Bizim toplumda FARKLI OLMAK, farklı şeyler söylemek, farklı düşüncelere sahip olmak kolay değildir, risklidir. Gözler sizde, sizin söylediklerinizde, söyleyeceklerinizdedir. Bundan dolayı genelde toplantılarda konuşmacıyı eleştirmek iyi karşılanmaz. Konuşmacı yanlış söylemiş dahi olsa onu eleştirmek, onu eleştirenin haddi değildir. Çünkü böyle düşünen insanda FARKLILIK artık artı değil, eksi bir şeydir. Bu nedenledir ki toplantılardan sonra "Kalktı yine aynı ukalalıkları yaptı" diye söyleyenler eksik olmayacaktır. Bu yüzden bizde toplantılarda söylenenler tartışma ve eleştiri konusu değildir. Ağız dalaşı olmasa bile toplum tartışanı ilgi ve takdirle karşılamaz. Bu da bize özgü bir şeydir. "Ortak Düşünce" den ayrılmakla ilgilidir.
Şu, "Birbirine benzemek" varya, "Sürüden ayrılanı kurt kapar" sözü bir kere söylenmiş ya toplumda bu hükmü, Fikri Sabit-i kaldırmak mümkün değildir. Kahvehanelerde konuşanlara bakın, sanki bütün insanlar muhalefettir. Kendi akıl ve gönüllerince söylediklerinin, düşündüklerinin doğruluğuna inanmışlardır. Şüphesiz bu bir saplantıdır. Doğru olduğunu sandığımız şey doğru değildir. Hani derler ya, "Müşteri değişti, esnaf değişmedi." Öyle bir şey.
Bizim toplumda ilerlemenin yolları ardına kadar açık değildir. Bir yere geldiğinizde durup düşünmek ihtiyacını duyarsınız. "Acaba fazla mı ileri gittim" diye kendinizi sorgulamaya başlarsınız. Bu yargılamayı neye göre yaparsınız? ARTISI OLMAYAN'a göre … Çünkü o, sizin söylediğinizi anlamamış, algılamamıştır. Muhalif tavrı da bundan ileri gelmektedir.

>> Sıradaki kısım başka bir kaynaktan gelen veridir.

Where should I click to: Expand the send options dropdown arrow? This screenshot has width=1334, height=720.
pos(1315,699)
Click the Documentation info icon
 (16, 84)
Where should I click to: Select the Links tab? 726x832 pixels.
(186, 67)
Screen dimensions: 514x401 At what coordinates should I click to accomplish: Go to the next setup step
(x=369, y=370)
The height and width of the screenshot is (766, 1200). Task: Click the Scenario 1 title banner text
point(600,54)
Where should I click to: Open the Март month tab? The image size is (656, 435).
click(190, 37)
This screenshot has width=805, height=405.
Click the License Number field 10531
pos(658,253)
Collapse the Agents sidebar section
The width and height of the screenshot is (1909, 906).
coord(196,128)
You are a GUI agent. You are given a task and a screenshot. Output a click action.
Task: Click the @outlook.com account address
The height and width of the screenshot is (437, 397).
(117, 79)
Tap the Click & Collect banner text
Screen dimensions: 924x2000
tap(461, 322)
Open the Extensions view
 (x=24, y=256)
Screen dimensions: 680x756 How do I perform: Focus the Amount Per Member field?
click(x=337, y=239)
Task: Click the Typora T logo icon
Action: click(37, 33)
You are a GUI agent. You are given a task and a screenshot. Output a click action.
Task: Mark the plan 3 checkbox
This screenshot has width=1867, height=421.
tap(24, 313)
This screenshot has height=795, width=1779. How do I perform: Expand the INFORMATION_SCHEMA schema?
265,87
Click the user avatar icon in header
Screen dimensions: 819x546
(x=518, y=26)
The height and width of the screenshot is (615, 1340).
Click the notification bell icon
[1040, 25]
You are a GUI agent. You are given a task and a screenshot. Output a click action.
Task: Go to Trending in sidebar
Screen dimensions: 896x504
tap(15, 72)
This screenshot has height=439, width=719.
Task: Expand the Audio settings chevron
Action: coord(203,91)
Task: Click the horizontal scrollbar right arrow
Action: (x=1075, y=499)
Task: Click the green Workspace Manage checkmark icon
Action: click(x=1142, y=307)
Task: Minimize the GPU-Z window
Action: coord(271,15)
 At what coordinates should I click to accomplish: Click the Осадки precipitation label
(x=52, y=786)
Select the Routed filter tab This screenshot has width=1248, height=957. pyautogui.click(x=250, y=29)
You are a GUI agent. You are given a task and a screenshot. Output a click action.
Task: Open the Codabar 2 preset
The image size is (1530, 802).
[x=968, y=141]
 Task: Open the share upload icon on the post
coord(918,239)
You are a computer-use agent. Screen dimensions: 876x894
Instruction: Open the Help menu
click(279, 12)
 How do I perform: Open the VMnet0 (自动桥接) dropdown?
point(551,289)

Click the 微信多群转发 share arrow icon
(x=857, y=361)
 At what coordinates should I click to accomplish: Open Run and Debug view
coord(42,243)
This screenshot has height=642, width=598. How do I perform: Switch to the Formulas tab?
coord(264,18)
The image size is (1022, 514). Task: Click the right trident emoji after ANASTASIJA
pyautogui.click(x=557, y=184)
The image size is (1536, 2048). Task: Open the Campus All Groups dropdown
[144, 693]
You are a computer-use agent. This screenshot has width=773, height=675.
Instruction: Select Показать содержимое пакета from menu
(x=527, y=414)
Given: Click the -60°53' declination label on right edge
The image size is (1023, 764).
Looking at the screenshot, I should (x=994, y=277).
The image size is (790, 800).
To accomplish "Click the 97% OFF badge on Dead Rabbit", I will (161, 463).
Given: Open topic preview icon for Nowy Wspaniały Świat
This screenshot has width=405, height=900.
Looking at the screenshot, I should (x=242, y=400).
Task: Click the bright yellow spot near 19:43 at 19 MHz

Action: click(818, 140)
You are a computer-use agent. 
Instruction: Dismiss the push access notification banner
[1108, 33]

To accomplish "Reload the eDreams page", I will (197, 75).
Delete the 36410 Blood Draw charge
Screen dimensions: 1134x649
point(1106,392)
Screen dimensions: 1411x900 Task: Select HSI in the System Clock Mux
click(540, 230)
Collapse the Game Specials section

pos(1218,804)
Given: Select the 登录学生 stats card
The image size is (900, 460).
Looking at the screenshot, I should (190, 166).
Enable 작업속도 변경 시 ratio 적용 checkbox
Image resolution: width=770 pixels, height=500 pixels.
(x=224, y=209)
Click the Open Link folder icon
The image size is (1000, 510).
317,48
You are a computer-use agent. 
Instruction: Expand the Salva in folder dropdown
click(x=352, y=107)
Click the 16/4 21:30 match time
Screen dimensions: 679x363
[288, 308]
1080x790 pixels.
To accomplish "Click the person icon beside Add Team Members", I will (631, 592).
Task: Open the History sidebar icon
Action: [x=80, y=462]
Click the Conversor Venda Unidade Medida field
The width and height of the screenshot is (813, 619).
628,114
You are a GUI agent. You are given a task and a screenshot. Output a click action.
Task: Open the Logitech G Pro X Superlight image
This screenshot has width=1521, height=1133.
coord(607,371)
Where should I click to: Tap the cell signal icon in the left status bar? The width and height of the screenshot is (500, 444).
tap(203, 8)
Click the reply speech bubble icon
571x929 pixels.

Osmanlı da bir sözü bir büyük makam sahibi yanlış söylemiş olsa bile, söylediği doğru kabul edilirdi. Çünkü Padişah'ın sözü, sözün Padişahı'dır. Yanlış olamaz. Zira onu Padişah söylemiştir.
Şair Mülayim Tirfil bir şiirinde, "Makamlar küçük adamı büyük yapmaz" der. Öyle ya, eksisi olan bir yere geldiğinde, getirildiğinde onun artısı mı olur?
Şunu demek istiyorum: Sorusu olmayan, cebinde kâğıt ve kalem taşımayan toplumda EKSİ İNSAN'dır. Onu ARTI yapmak belki mümkündür ama faydasızdır. Zira karanlığa tutacağı ışığı, topluma vereceği bir şeyi yoktur. Fakat ne yazık ki toplumda, toplumun hizmetinde böyle kendine görev çıkarmış, kendisine görev verilmiş insanlar vardır. Galiba "ADAMA İŞ" dedikleri bu oluyor.
Türkiye çağdaşlaşmanın standartlarını yakalayıp topluma mal etmek zorundadır. Aslolan toplumda bir seviye yaratmak, insan kalitesini yükseltmektir. Bunu yapmak için ülkeyi önümüze koymak zorundayız. TOPLUMSAL AKIL'a ileri bir seviye kazandırmak mecburiyetindeyiz. Toplumda ORTAK BİR ZEKA, ORTAK BİR AKIL tesis etmedikçe anlamadığımız, anlayamadığımız, algılayamadığımız, düşünemediğimiz şeyler çok olacaktır.